Bill de Blasio Needs to Get to Work
It isn’t too late for the mayor to deliver for New York City.

In 1972, Mayor John Lindsay came home to New York in April after winning just 7 percent of the vote in the Wisconsin Democratic presidential primary, the stench of failure following close behind.
“He came back with his tail between his legs,” said Jay Kriegel, who served as Mr. Lindsay’s chief of staff.
Back home, things weren’t much better than they’d been on the campaign trail. Residents who once saw Mr. Lindsay as the great liberal hope had begun to reject him. “Large numbers of voters have given themselves over to a passionate, irrational hatred of the man, and feelings so deep are contagious,” Richard Armstrong wrote in The New York Times Magazine.
Nearly half a century later, Mayor Bill de Blasio finds himself an equally lame and similarly disaffected duck. The mayor, after an anemic presidential bid, has returned to a city weary of his mayoralty.
The clearest reflection of this is seen in the polls. In November 2014, toward the end of his first year in office, nearly 50 percent of voters approved of his job performance, while 36 percent did not, according to a Quinnipiac University poll. In recent years, his support has fallen significantly. A Siena College poll released on Sept. 17 found that Mr. de Blasio had a 33 percent favorable rating among New York City voters, compared with a 58 percent unfavorable rating.
Part of the problem is the sense that the mayor, who has spent much of this year traveling, prefers being elsewhere. For New Yorkers this is not only insulting, but inconceivable.
It is not too late for Mr. de Blasio to turn things around, though. Two years is a long time to be mayor; it’s an eternity of New York minutes. Ask anyone what they’d do with two years to run City Hall, and they’d have lots of ideas.
What’s more, Mr. de Blasio is blessed with an economy that could turn big ideas into policies that would fundamentally transform the lives of more than eight million people.
To address homelessness and the high cost of housing, the mayor should set aside more apartments in his housing plan for supportive housing, and for people with less income. About 40 percent of the 135,437 apartments built, financed or preserved as affordable so far under the plan have been earmarked for extremely low or very low-income residents. That’s up to $53,350 in income for a family of four, or up to $37,350 for an individual.

* * * * * * *

**STATED GOAL 1:** In the article about Bill de Blasio, what favorable rating did the Siena College poll released on Sept. 17 give him among New York City voters?
The listing that follows has no connection to the article about Bill de Blasio.

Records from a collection

* * * * * * *

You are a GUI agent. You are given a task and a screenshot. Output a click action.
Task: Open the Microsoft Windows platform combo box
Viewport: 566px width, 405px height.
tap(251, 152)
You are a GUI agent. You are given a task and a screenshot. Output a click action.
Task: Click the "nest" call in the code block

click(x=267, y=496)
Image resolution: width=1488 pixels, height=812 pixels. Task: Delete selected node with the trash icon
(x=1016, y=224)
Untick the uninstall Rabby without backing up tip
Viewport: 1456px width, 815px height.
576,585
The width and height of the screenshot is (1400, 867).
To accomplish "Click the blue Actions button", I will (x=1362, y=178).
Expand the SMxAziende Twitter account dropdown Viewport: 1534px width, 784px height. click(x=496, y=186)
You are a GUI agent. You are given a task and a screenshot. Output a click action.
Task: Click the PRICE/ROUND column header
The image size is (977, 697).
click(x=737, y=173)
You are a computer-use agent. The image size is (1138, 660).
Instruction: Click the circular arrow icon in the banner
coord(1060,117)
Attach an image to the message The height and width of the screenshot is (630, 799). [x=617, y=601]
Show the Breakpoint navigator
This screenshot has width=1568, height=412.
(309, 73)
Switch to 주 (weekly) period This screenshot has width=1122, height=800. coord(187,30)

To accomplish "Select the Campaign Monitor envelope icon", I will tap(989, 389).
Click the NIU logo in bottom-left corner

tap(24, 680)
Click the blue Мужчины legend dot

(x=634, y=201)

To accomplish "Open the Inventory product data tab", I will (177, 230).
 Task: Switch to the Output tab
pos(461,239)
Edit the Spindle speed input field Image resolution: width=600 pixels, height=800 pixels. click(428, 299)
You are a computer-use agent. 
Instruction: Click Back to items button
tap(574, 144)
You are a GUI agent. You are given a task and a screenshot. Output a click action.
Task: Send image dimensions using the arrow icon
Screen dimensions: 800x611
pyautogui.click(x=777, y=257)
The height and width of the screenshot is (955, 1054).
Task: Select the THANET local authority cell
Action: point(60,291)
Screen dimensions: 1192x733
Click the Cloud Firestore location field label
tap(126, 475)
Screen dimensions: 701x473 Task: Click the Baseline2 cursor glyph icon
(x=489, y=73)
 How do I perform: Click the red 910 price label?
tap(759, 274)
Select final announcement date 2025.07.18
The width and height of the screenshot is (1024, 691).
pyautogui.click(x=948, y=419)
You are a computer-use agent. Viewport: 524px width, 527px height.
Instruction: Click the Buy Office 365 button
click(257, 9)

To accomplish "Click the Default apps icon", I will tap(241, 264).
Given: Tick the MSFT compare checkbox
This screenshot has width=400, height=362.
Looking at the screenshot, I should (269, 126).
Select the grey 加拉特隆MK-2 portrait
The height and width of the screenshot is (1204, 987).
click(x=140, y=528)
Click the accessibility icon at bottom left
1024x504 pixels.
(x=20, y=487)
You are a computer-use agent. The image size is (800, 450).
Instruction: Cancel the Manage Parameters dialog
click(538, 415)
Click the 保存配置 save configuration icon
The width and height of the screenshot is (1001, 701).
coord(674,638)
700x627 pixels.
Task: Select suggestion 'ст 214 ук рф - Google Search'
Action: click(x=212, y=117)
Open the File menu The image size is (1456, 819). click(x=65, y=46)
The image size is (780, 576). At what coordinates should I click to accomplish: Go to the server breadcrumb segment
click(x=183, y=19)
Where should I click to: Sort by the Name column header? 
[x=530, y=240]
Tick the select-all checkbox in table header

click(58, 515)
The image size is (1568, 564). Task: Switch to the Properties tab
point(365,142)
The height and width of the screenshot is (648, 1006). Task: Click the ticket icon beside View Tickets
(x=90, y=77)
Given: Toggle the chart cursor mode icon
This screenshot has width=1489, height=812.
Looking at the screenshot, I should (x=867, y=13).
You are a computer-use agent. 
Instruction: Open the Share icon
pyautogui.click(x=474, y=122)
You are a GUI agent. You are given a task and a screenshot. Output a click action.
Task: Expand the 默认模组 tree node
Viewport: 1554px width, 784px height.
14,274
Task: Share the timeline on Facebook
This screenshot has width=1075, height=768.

* * * * * * *

**STATED GOAL 2:** Rewrite the stretch of the listing from the line containing "Attach an image" through the line containing "tap(759, 274)", replacing "Spindle speed" with "Feed rate" and changing nothing else.

**EXERCISE RESPONSE 1:** 33 percent

**EXERCISE RESPONSE 2:**
Attach an image to the message The height and width of the screenshot is (630, 799). [x=617, y=601]
Show the Breakpoint navigator
This screenshot has width=1568, height=412.
(309, 73)
Switch to 주 (weekly) period This screenshot has width=1122, height=800. coord(187,30)

To accomplish "Select the Campaign Monitor envelope icon", I will tap(989, 389).
Click the NIU logo in bottom-left corner

tap(24, 680)
Click the blue Мужчины legend dot

(x=634, y=201)

To accomplish "Open the Inventory product data tab", I will (177, 230).
 Task: Switch to the Output tab
pos(461,239)
Edit the Feed rate input field Image resolution: width=600 pixels, height=800 pixels. click(428, 299)
You are a computer-use agent. 
Instruction: Click Back to items button
tap(574, 144)
You are a GUI agent. You are given a task and a screenshot. Output a click action.
Task: Send image dimensions using the arrow icon
Screen dimensions: 800x611
pyautogui.click(x=777, y=257)
The height and width of the screenshot is (955, 1054).
Task: Select the THANET local authority cell
Action: point(60,291)
Screen dimensions: 1192x733
Click the Cloud Firestore location field label
tap(126, 475)
Screen dimensions: 701x473 Task: Click the Baseline2 cursor glyph icon
(x=489, y=73)
 How do I perform: Click the red 910 price label?
tap(759, 274)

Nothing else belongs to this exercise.